Stellar Reference Unit, a black-and-white camera used by Juno for navigation, provided the second image. The side of Ganymede opposite the Sun, which is dimly lighted by light reflecting from Jupiter, is shown in this photograph.

(Photo : NASA/JPL-Caltech/SwRI/MSSS)
This image of Ganymede was obtained by the JunoCam imager during Juno’s June 7, 2021, flyby of the icy moon.

Astronomers will compare the photos taken by NASA's Galileo (1995-2003) and Voyager (1979) missions to discover if any changes have occurred over time.

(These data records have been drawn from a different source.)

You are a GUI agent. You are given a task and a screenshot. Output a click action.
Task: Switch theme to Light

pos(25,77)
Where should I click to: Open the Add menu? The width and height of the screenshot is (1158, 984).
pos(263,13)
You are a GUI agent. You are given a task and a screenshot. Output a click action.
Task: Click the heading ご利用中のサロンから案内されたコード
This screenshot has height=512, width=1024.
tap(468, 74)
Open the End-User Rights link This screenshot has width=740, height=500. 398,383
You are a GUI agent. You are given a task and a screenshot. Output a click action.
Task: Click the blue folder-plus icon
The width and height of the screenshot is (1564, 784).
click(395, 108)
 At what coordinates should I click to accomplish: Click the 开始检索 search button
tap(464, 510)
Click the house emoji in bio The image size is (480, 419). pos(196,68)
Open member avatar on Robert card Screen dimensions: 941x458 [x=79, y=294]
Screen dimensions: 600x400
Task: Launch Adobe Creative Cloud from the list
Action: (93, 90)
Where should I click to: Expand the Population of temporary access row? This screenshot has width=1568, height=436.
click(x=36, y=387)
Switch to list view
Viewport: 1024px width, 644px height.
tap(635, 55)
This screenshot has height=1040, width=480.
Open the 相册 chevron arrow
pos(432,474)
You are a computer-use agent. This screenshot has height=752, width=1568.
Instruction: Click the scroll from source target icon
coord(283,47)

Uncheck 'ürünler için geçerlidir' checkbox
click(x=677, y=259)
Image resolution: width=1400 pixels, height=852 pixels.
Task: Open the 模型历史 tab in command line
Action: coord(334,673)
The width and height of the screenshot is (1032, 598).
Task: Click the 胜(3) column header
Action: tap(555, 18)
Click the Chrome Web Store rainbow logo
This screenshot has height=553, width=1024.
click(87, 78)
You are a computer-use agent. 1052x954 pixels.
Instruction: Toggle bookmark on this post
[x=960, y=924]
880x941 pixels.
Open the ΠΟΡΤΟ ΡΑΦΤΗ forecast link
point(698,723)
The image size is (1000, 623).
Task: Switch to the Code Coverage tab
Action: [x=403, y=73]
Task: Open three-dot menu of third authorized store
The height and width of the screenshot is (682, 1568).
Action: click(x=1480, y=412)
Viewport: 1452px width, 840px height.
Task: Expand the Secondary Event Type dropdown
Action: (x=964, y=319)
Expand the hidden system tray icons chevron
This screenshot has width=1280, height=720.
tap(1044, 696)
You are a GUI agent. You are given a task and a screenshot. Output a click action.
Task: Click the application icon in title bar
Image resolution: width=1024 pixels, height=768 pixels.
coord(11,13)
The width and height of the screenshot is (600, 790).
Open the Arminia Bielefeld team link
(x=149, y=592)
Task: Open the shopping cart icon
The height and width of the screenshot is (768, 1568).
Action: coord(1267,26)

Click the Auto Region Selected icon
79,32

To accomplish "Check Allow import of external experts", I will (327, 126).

"The conditions in which we collected the dark side image of Ganymede were ideal for a low-light camera like our Stellar Reference Unit," Heidi Becker, Juno's radiation-monitoring lead at NASA's Jet Propulsion Laboratory in Southern California, said in a statement.

"So this is a different part of the surface than seen by JunoCam in direct sunlight," Becker said. "It will be fun to see what the two teams can piece together."

One of the things that fascinate astronomers about Ganymede, Callisto, and Europa is that they all seem to contain oceans of water beneath their ice covers. However, NASA said Ganymede the only moon known to have a magnetic field, indicating what scientists believe to be a salty ocean underneath its surface.

Juno began its journey to Jupiter in August 2011 and arrived in July 2016. The solar-powered probe is gathering data on Jupiter's composition, inner structure, and magnetic and gravitational fields, which will aid scientists in better understanding how Jupiter and our solar system arose and evolved.

Juno occasionally shifts its acute gaze to other bodies in the Jovian system, such as Ganymede, which is 3,273 miles (5,268 kilometers) across. According to NASA scientists, observations taken during Monday's flyby could yield important details on the moon's composition, ice shell, and radiation environment, among other things.